Continuing on from last week's reflections on a "Ted Talk" style presentation I volunteered to do at work about Romania, I'll pick up where I left off...

Romania has in large been negatively presented in the UK press, with shock headlines a proven way to sell papers. It's unsurprizing that it's such a popular tactic and Romania and immigration in general, seems to be a particularly popular topic. Brexit and US politics have increased the anti-immigrant rhetoric, a situation the media has often been only too happy to contribute to:

The slide on the left shows a selection of headlines, all designed to strike fear over loss of jobs or people taking advantage of UK benefits, to the detriment of UK citizens.

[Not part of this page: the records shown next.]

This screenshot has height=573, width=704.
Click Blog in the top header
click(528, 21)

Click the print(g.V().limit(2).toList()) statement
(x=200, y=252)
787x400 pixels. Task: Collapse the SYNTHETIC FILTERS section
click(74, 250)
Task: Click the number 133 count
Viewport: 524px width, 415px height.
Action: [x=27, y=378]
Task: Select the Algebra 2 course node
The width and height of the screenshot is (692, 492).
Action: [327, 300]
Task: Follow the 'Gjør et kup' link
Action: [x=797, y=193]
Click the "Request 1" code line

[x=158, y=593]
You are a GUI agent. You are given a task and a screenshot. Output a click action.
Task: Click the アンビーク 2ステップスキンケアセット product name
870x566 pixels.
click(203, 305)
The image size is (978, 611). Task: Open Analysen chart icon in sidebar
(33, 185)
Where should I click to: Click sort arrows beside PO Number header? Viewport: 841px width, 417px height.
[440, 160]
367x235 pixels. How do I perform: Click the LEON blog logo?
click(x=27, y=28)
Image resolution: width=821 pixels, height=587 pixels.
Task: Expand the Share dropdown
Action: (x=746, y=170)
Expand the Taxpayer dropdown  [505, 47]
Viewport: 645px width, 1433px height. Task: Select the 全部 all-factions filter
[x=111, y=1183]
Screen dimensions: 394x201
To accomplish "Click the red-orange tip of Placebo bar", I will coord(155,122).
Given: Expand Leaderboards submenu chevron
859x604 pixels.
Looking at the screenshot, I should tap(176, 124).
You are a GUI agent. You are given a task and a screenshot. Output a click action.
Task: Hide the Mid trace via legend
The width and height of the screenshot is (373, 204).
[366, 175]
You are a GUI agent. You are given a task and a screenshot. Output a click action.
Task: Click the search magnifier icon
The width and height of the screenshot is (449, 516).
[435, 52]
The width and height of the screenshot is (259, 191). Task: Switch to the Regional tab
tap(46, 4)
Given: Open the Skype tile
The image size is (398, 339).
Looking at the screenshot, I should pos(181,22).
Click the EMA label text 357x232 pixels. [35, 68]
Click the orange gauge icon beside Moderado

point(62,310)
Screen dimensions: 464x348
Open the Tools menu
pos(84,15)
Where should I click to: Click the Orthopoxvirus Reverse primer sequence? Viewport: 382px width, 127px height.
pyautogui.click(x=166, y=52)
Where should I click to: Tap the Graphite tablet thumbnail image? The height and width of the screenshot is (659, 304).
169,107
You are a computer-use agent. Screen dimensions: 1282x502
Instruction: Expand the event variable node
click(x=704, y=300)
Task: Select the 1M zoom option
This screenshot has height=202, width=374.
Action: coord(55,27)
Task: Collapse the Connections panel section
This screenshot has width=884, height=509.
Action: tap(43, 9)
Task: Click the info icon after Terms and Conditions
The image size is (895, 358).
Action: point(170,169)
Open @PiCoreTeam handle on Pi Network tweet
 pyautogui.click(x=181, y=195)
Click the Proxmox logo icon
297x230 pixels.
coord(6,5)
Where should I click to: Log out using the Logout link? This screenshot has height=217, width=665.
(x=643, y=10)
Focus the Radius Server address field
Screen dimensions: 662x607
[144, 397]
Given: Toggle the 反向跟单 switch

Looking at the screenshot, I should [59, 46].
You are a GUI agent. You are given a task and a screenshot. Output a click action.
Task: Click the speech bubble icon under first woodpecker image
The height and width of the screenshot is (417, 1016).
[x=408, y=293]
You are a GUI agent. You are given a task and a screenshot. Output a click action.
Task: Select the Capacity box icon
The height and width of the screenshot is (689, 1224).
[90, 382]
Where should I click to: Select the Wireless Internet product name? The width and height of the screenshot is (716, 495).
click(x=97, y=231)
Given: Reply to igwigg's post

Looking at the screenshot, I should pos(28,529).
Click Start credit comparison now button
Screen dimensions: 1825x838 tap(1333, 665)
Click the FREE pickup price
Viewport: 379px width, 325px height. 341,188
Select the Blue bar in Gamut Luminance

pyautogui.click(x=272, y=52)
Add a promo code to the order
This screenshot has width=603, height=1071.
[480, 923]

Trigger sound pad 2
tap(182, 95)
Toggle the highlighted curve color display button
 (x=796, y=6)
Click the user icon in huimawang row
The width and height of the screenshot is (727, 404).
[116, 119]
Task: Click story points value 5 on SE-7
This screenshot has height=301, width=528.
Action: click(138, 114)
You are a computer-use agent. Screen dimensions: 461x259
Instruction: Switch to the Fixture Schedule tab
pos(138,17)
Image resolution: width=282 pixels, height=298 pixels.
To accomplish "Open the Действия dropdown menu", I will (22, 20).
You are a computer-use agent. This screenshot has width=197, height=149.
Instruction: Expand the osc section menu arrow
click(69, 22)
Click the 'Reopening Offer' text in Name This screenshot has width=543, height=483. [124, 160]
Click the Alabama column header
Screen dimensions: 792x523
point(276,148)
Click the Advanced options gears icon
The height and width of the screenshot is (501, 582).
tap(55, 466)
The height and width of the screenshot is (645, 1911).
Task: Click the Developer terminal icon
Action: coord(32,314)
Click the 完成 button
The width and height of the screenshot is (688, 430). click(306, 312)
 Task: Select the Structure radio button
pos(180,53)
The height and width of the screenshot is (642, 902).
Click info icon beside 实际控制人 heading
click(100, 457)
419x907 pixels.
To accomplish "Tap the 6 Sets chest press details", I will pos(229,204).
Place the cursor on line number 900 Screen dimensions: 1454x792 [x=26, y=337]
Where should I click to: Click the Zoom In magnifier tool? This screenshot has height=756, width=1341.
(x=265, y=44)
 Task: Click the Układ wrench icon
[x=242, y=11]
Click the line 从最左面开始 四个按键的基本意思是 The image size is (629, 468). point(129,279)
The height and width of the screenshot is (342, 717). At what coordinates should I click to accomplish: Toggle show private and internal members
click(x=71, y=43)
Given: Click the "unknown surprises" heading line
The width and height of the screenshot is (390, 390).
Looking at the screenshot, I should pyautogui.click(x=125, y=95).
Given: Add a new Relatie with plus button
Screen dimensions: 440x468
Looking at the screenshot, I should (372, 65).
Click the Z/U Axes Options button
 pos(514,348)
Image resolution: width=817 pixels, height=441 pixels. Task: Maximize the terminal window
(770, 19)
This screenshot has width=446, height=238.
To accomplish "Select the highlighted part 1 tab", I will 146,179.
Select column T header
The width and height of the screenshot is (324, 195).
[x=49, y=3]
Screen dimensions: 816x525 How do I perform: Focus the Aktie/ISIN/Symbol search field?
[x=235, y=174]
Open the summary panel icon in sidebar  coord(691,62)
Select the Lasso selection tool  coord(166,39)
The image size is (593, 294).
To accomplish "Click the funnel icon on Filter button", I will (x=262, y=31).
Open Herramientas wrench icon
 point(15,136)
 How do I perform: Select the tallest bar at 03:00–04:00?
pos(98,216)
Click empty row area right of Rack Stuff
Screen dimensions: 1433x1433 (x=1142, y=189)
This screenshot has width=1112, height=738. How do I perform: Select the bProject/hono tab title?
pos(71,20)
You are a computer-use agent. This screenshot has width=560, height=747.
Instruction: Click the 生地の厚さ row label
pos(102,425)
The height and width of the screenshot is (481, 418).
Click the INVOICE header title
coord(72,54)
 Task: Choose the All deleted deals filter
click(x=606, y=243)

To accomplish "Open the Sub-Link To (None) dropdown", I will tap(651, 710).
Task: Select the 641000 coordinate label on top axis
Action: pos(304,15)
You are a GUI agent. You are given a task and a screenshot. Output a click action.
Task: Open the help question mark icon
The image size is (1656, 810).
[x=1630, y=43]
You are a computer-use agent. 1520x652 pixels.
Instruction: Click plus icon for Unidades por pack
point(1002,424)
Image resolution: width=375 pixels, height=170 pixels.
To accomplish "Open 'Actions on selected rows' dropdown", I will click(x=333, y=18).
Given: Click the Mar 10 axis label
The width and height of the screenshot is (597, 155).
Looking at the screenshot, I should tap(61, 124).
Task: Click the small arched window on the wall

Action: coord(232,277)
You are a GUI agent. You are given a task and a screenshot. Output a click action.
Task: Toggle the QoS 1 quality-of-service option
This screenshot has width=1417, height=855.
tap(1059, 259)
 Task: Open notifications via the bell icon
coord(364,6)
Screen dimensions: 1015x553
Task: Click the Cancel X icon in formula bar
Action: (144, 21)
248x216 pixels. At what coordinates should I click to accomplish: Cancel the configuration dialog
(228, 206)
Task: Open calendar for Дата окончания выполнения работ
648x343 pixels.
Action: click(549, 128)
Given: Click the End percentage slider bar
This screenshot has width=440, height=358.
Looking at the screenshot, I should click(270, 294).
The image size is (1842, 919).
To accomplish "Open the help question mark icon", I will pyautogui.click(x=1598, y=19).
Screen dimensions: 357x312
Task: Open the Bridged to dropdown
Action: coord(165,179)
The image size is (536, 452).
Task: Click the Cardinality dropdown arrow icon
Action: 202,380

The reality of the time, as highlighted by investigative journalist Jon Danzig, was nowhere near as sensational. In fact, awaiting the expected vast numbers of Romanians entering the UK when restrictions were lifted, journalists were left red faced at Luton airport as a grand total of two Romanians new to the UK were on the plane:

Romania, aware of the bad press its' nationals were receiving in the UK, launched a clever tongue-in-cheek counter-campaign towards Britain, inviting Brits to visit or move to Romania:

The Romanian daily newspaper Gandul ran a number of such ads, and more recently, "Romanians for Remainians" whereby Romanian families would "adopt" Post-Brexit Brits. Read about the humorous idea here:

There has been an extreme change in attitude by the Daily Mail since Covid-19. The continuous effort to create stigma and prejudice towards Romanian immigrants has been replaced by very unexpected headlines. Now, they are vital to the UK food chain and economy, being flown in to prevent fruit and vegetables rotting in fields. For once, this paper has validated the contributions immigrants can bring the UK, but once the crisis is over, will they revert back to the negativity?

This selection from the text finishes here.